I went out to lunch the other day with my friend Rob Rolfingsmeyer (because constant phone calls and IM conversations aren’t enough – we’re not going to be happy until we’re hetero life partners) and we were discussing the nature of friendship. It struck us as funny how some relationships seem to click immediately, how some folks can know each other for a long time and yet be little more than acquaintances; but others we can know for a short time and those people feel like they’ve always been a part of our lives.

I firmly believe that we’re too quick to call some people friends. We call folks we’ve met a few times friends; we call people we’ve shared message board space friends; we call business associates friends. I suspect that part of this might stem from an idea that it would be rude to not call someone we know a friend (I once corrected someone who called me a friend by saying that we were actually acquaintances. You would think that I took their family pet and used it for piñata practice. Awkward lesson learned: sometimes it’s easier to just go with the popular definition of a word).

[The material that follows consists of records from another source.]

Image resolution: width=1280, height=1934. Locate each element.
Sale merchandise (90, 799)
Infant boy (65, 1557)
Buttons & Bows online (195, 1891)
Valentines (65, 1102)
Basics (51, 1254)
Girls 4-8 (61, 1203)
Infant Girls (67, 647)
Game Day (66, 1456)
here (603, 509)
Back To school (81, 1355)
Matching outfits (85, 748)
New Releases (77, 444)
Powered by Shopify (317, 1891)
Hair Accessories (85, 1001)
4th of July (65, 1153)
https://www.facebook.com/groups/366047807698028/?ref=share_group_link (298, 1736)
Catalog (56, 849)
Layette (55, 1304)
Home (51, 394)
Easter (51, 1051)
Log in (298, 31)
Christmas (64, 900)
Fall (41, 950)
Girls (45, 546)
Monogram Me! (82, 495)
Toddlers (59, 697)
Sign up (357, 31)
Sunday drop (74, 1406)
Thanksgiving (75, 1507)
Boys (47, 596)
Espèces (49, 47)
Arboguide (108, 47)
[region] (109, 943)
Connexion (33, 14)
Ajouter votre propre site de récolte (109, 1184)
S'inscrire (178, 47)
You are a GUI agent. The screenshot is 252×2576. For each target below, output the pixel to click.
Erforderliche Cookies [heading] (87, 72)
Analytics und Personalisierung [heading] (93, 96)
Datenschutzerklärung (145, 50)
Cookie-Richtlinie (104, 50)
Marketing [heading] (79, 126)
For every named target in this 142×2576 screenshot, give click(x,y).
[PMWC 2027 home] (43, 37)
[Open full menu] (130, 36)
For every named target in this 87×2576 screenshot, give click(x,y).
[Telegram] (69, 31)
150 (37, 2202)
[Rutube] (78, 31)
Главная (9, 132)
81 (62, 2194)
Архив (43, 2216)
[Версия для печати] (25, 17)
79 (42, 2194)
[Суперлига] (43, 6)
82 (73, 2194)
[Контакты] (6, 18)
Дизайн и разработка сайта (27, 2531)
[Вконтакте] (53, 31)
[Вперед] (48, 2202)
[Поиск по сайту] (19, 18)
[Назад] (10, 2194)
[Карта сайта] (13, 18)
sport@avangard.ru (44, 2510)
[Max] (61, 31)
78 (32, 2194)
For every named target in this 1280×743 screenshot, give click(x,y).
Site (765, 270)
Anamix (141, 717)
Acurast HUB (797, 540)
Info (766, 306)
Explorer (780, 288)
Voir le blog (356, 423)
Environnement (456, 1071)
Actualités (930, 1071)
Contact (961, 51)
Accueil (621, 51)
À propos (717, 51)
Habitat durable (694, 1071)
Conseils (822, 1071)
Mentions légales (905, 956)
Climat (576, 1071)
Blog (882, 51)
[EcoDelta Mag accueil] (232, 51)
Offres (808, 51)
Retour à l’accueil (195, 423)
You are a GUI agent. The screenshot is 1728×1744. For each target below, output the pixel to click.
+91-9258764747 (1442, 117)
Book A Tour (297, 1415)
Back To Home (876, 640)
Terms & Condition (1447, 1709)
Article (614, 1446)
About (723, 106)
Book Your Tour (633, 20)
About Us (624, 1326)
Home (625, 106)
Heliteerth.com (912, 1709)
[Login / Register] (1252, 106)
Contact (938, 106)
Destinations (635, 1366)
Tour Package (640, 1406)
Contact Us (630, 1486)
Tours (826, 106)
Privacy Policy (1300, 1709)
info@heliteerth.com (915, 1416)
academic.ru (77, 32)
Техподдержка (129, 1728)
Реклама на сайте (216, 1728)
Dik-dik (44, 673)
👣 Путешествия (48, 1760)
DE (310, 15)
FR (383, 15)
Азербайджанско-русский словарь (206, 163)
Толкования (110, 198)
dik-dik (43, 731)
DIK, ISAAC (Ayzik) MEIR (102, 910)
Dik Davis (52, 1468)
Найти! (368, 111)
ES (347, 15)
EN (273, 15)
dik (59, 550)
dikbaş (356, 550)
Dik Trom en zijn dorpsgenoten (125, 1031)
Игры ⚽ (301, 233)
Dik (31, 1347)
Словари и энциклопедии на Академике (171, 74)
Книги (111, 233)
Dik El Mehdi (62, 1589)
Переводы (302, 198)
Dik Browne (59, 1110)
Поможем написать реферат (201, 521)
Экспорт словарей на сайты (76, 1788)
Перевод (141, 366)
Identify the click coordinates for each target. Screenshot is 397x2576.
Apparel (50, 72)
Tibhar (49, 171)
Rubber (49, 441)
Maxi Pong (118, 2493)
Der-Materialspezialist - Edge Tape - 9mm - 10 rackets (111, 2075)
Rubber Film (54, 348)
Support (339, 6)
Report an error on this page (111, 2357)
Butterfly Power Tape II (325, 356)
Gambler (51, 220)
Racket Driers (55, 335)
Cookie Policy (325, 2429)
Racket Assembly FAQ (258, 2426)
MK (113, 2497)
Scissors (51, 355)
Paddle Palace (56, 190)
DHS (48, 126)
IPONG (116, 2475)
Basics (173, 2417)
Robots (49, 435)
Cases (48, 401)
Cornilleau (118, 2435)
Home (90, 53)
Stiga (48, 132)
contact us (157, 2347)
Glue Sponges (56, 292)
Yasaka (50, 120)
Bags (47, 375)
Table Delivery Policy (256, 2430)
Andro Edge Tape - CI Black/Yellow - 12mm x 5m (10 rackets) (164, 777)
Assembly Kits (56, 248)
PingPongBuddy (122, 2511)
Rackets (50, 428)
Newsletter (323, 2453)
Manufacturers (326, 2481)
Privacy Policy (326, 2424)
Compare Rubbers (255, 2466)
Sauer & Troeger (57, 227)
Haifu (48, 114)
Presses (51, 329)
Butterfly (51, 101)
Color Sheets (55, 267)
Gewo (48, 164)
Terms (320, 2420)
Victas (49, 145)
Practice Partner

The reality is that we have spheres of friendship which are defined by levels of intimacy. We have those folks in closest orbit to us (the smallest circle of friends) and as we move away in levels of intimacy, those spheres include more and more people. I have folks in my life who I am close to and I have folks in my life who assume they are closer to me than they are. It doesn’t make us any less friends.

Friendships are forged through defining moments and history. Have you noticed that some friendships can miss weeks, months, or years between contact, but pick up right where they left off? The key ingredient is intimacy (or else you are left with an acquaintance you’ve known a long time). And intimacy takes time, a reciprocal process of revealing and sharing with one another, as trust and love are established.

We can all stand to be better friends, to learn how to peer out of our spheres of self-involvement and self-focus. Good friendships rare enough and should be treasured when you find them.